WHAT YOU HAVE TO DO:
The answer should be every line below, retyped exactly.

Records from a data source
==========
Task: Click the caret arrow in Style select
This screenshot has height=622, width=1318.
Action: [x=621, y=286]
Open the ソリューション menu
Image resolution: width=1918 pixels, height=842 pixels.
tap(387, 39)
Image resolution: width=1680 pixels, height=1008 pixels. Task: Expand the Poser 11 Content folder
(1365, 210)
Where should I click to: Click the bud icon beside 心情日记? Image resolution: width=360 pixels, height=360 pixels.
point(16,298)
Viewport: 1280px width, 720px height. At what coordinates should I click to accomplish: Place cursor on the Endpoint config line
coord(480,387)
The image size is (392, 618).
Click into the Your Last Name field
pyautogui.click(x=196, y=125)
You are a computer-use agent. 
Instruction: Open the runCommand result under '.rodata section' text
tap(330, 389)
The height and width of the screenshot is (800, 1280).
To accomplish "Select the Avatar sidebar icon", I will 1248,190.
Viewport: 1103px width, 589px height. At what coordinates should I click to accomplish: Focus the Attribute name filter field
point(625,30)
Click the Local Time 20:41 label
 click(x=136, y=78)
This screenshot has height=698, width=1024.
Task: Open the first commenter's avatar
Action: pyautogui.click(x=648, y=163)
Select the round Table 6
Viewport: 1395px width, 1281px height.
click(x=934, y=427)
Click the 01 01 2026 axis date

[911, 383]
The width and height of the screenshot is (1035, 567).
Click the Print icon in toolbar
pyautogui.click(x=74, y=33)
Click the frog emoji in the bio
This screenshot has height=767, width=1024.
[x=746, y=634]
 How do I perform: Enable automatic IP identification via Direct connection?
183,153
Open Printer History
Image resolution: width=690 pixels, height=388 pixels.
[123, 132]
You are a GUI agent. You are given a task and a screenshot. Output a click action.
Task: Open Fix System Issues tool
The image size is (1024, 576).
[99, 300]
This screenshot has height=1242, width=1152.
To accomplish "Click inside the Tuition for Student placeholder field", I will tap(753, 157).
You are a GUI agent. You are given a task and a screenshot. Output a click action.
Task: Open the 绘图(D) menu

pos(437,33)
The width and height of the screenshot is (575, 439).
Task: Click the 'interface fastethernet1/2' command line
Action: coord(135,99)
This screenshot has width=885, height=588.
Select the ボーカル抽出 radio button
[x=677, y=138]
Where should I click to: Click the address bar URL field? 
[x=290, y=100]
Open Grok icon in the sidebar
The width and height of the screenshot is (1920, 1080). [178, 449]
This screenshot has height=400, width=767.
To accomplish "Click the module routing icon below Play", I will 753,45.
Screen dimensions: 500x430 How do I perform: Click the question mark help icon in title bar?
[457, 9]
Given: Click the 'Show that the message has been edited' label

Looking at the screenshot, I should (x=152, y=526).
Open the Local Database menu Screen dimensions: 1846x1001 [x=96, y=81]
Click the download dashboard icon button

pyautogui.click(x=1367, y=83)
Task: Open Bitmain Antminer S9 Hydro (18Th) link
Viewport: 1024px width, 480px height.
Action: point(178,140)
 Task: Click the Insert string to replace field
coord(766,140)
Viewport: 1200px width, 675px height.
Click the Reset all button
==========
ANSWER AREA:
Task: Click the caret arrow in Style select
This screenshot has height=622, width=1318.
Action: [x=621, y=286]
Open the ソリューション menu
Image resolution: width=1918 pixels, height=842 pixels.
tap(387, 39)
Image resolution: width=1680 pixels, height=1008 pixels. Task: Expand the Poser 11 Content folder
(1365, 210)
Where should I click to: Click the bud icon beside 心情日记? Image resolution: width=360 pixels, height=360 pixels.
point(16,298)
Viewport: 1280px width, 720px height. At what coordinates should I click to accomplish: Place cursor on the Endpoint config line
coord(480,387)
The image size is (392, 618).
Click into the Your Last Name field
pyautogui.click(x=196, y=125)
You are a computer-use agent. 
Instruction: Open the runCommand result under '.rodata section' text
tap(330, 389)
The height and width of the screenshot is (800, 1280).
To accomplish "Select the Avatar sidebar icon", I will 1248,190.
Viewport: 1103px width, 589px height. At what coordinates should I click to accomplish: Focus the Attribute name filter field
point(625,30)
Click the Local Time 20:41 label
 click(x=136, y=78)
This screenshot has height=698, width=1024.
Task: Open the first commenter's avatar
Action: pyautogui.click(x=648, y=163)
Select the round Table 6
Viewport: 1395px width, 1281px height.
click(x=934, y=427)
Click the 01 01 2026 axis date

[911, 383]
The width and height of the screenshot is (1035, 567).
Click the Print icon in toolbar
pyautogui.click(x=74, y=33)
Click the frog emoji in the bio
This screenshot has height=767, width=1024.
[x=746, y=634]
 How do I perform: Enable automatic IP identification via Direct connection?
183,153
Open Printer History
Image resolution: width=690 pixels, height=388 pixels.
[123, 132]
You are a GUI agent. You are given a task and a screenshot. Output a click action.
Task: Open Fix System Issues tool
The image size is (1024, 576).
[99, 300]
This screenshot has height=1242, width=1152.
To accomplish "Click inside the Tuition for Student placeholder field", I will tap(753, 157).
You are a GUI agent. You are given a task and a screenshot. Output a click action.
Task: Open the 绘图(D) menu

pos(437,33)
The width and height of the screenshot is (575, 439).
Task: Click the 'interface fastethernet1/2' command line
Action: coord(135,99)
This screenshot has width=885, height=588.
Select the ボーカル抽出 radio button
[x=677, y=138]
Where should I click to: Click the address bar URL field? 
[x=290, y=100]
Open Grok icon in the sidebar
The width and height of the screenshot is (1920, 1080). [178, 449]
This screenshot has height=400, width=767.
To accomplish "Click the module routing icon below Play", I will 753,45.
Screen dimensions: 500x430 How do I perform: Click the question mark help icon in title bar?
[457, 9]
Given: Click the 'Show that the message has been edited' label

Looking at the screenshot, I should (x=152, y=526).
Open the Local Database menu Screen dimensions: 1846x1001 [x=96, y=81]
Click the download dashboard icon button

pyautogui.click(x=1367, y=83)
Task: Open Bitmain Antminer S9 Hydro (18Th) link
Viewport: 1024px width, 480px height.
Action: point(178,140)
 Task: Click the Insert string to replace field
coord(766,140)
Viewport: 1200px width, 675px height.
Click the Reset all button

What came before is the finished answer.